Bode George warned the youths to stop beating war drums as they are too young to know the sacrifices paid for the nation’s unity, adding that not country survives two civil wars.

Leave The North By October 1 – Arewa Groups Warn Igbos

A coalition of prominent groups in Northern Nigeria on Tuesday, June 6, 2017 issued an ultimatum to Igbos living in the north to return home by October 1, 2017 or else they will face a situation similar to the pre-civil war pogroms visited on their kin in the 1960s.

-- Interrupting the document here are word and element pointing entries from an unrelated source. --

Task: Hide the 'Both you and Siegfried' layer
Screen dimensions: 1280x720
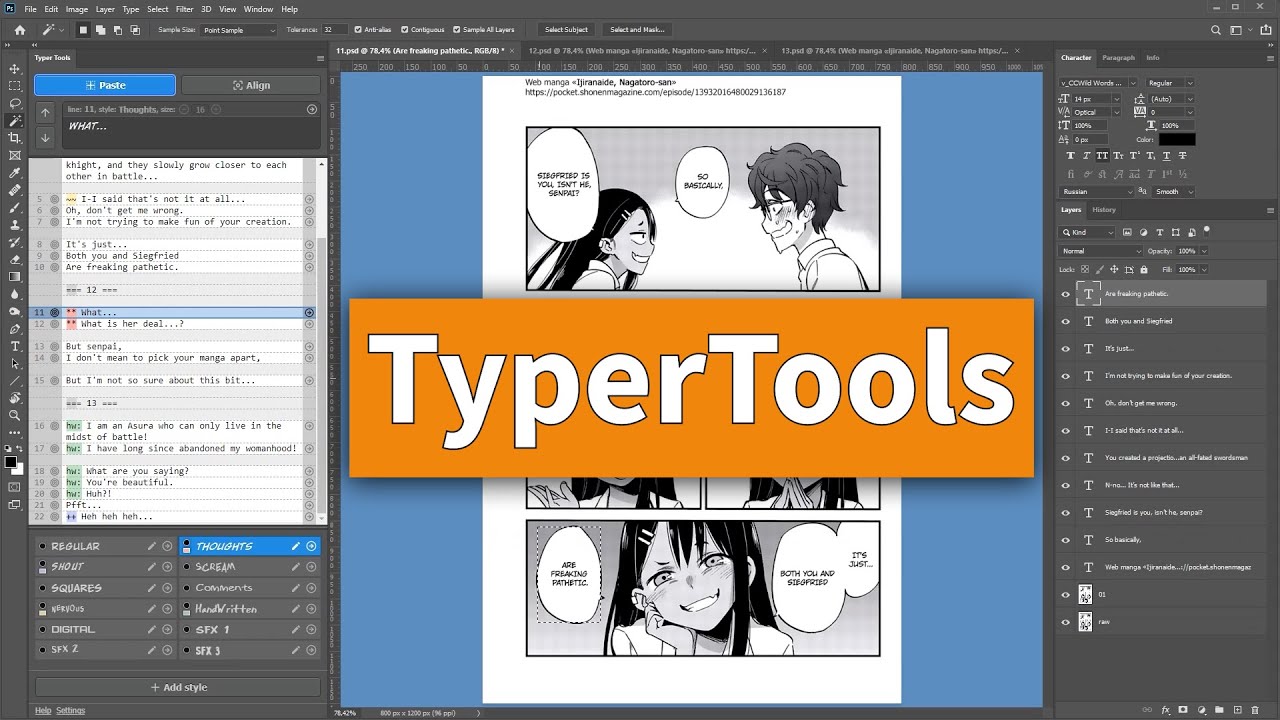Action: click(1065, 321)
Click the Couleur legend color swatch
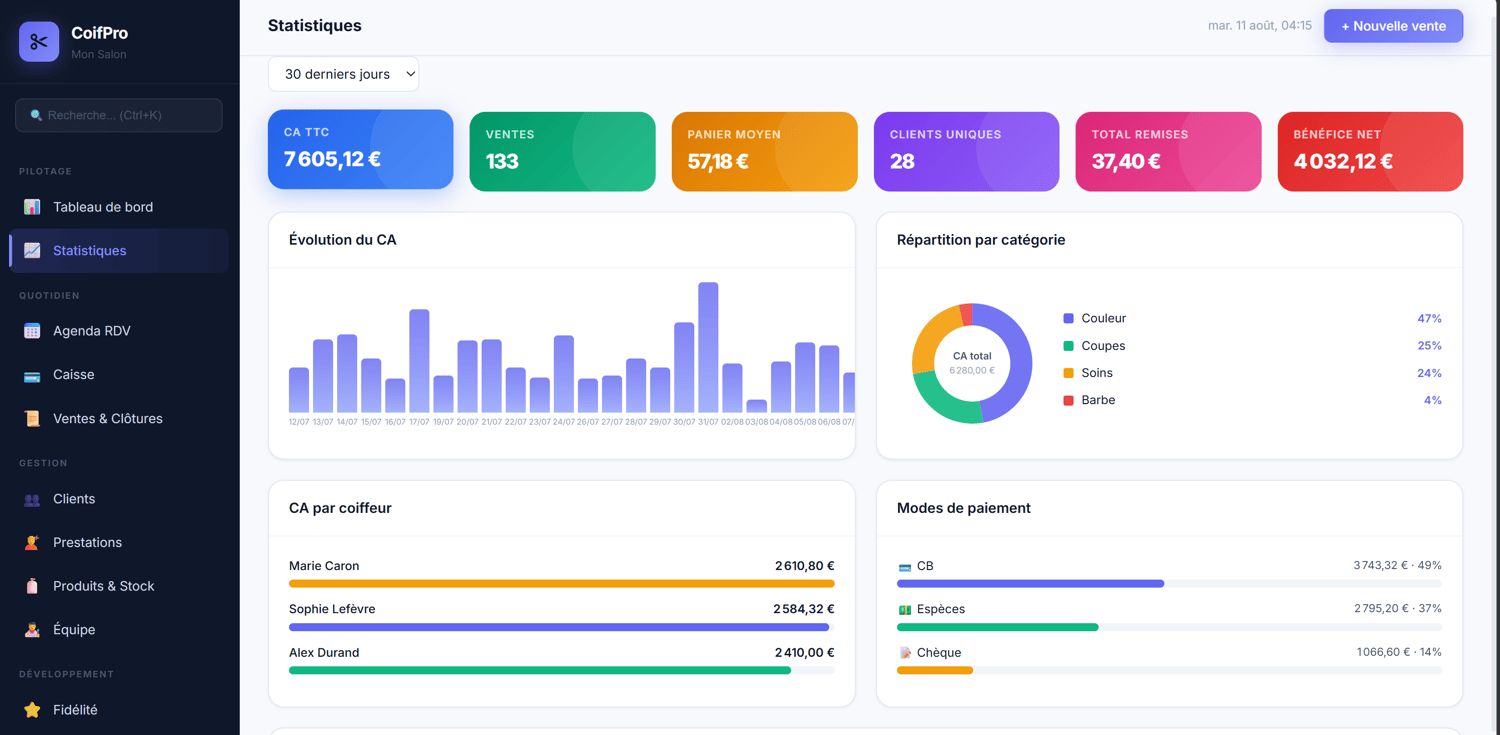The width and height of the screenshot is (1500, 735). [x=1068, y=318]
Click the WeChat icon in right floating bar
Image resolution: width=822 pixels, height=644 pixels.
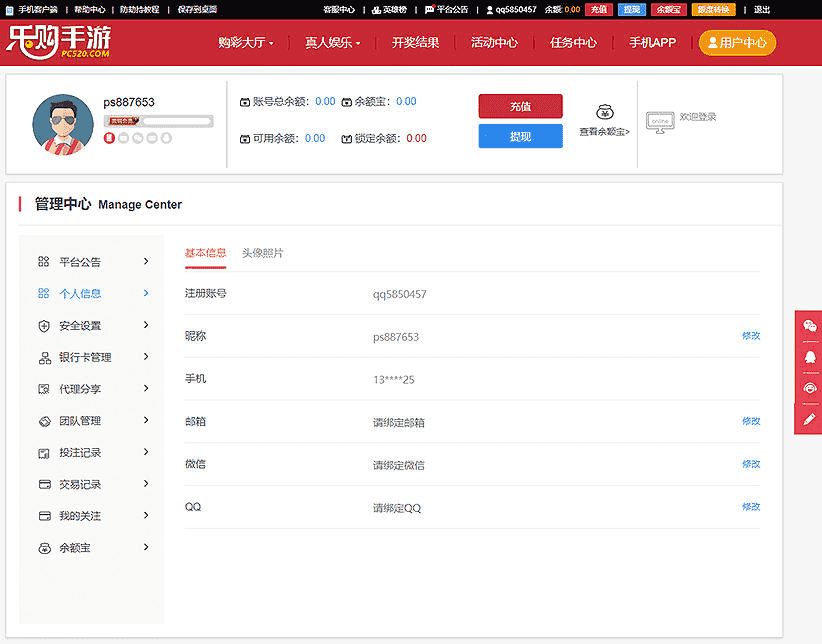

The order was contained in an error-ridden statement, obtained by The Trent, issued after a meeting in Kaduna State. The groups, Arewa Citizens Action for Change, Arewa Youth Consultative Forum, Arewa Youth Development Foundation, Arewa Students Forum, and the Northern Emancipation Network, asked the Igbo residing in the region to “start making plans to leave.”

The chilling statement condemned the renewed call for the independent republic of Biafra and also expressed disdain for the Igbos and their culture saying that “the Igbo people of the South-East, not repentant of the carnage it wrought on the nation in 1966,  is today boldly reliving those sinister intentions connoted by the Biafran agitation that led to the very first bloody insurrection in Nigeria’s history”.

In 1966, the Igbos were the victims of the largest genocide in Nigeria’s history with over 100,000 of them killed in Northern Nigeria by northern mobs. This pogrom led to the declaration of the Republic of Biafra which led to the Nigerian civil war in which over 3 million Igbos died.

The northern groups’ threat to Igbos is now widely referred to as the Kaduna Declaration and has been widely condemned by public officials and political groups. However, it has also received wide support from northern elements like Professor Abdullahi.